Image source: GitHub GitHub user real-world tests show that MemPalace benchmark testing contains misleading elements
At the same time, although the development team has already released a correction statement acknowledging that the AAAK technology was indeed verified as lossy compression and promised to revise the documentation and system design according to the community’s harsh criticisms, the project’s main documentation still retains multiple uncorrected exaggerations.
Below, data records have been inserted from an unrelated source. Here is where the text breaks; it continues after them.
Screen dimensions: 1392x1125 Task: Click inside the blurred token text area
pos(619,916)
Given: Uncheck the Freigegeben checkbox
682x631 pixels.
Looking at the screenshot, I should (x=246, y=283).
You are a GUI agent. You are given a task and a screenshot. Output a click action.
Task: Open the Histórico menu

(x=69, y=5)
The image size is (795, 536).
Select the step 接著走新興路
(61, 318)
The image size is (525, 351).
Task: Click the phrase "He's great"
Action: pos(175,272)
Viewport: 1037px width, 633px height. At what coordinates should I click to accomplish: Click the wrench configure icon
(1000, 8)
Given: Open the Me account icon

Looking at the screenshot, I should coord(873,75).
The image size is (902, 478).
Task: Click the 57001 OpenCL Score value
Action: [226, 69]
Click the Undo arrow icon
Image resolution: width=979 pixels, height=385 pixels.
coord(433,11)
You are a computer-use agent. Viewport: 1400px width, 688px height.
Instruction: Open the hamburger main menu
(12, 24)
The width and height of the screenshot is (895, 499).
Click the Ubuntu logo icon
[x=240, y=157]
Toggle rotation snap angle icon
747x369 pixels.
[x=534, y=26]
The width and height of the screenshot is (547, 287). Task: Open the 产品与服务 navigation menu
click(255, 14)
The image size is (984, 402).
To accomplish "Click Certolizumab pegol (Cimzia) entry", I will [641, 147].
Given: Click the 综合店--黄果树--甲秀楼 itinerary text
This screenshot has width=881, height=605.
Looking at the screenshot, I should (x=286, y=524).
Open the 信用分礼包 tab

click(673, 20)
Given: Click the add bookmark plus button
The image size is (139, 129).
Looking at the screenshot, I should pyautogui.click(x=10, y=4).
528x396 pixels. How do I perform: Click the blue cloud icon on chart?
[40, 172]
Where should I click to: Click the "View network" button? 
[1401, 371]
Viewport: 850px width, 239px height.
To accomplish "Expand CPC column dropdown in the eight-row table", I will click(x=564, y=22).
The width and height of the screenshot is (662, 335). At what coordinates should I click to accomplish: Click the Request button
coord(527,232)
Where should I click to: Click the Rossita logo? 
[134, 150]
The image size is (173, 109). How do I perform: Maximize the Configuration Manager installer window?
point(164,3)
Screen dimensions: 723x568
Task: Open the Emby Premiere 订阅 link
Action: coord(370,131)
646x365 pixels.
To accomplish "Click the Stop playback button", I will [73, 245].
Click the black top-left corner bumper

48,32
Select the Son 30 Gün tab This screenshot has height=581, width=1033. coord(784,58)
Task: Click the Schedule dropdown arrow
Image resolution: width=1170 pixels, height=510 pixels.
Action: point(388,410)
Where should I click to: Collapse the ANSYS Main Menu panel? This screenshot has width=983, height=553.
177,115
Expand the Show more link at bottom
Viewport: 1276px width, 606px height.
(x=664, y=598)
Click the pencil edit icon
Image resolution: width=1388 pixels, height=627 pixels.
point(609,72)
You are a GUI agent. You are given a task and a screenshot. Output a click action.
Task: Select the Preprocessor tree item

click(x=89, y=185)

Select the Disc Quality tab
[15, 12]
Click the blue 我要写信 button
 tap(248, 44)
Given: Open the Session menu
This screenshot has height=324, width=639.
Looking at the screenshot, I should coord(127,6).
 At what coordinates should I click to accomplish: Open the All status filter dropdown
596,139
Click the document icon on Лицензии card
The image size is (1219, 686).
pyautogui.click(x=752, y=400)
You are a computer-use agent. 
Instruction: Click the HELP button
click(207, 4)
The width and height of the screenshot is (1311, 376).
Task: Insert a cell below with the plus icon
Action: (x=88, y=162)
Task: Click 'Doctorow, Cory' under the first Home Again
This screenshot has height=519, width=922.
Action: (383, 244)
These include claims of 30x lossless compression and a 34% increase in retrieval, and even the comparison charts against other competitors completely lack sources.
As more and more developers download and test it, many bug reports about MemPalace’s source code have appeared on the GitHub platform.
User cktang88 lists multiple serious issues, including compression commands that cannot run and cause the system to crash, errors in the summary word-count logic, inaccurate statistical data for “mining rooms,” and a problem where the server loads all interpretation data into memory on every call, leading to severe resource consumption issues.
Other issues that were pointed out also include the system hard-coding the developer’s family member name into the default configuration file, as well as a forced display limit of 10k entries when querying status.
In response to these issues, the open-source community has already begun actively fixing them. User adv3nt3 submitted multiplefix requests, including correcting mining statistical data, removing the default family member name, and delaying the initialization time of the knowledge graph. The development team later also acknowledged these errors and is gradually resolving the code issues through community collaboration.
Regarding the MemPalace project, an interpretation by Hacker News user darkhanakh reached the conclusion: MemPalace gives off an OpenClaw kind of impression—manually manipulating benchmark results so they look flawless, then packaging it as some kind of major breakthrough to market it.
He believes MemPalace’s underlying technology may indeed be interesting, but given that its testing methods have such flaws, and then still promotes it with “the highest public score in history” as part of its advertising, it doesn’t seem appropriate. “But, anyway, the fact that Milla Jovovich is playing Vibe Coding—I still think that’s pretty cool.”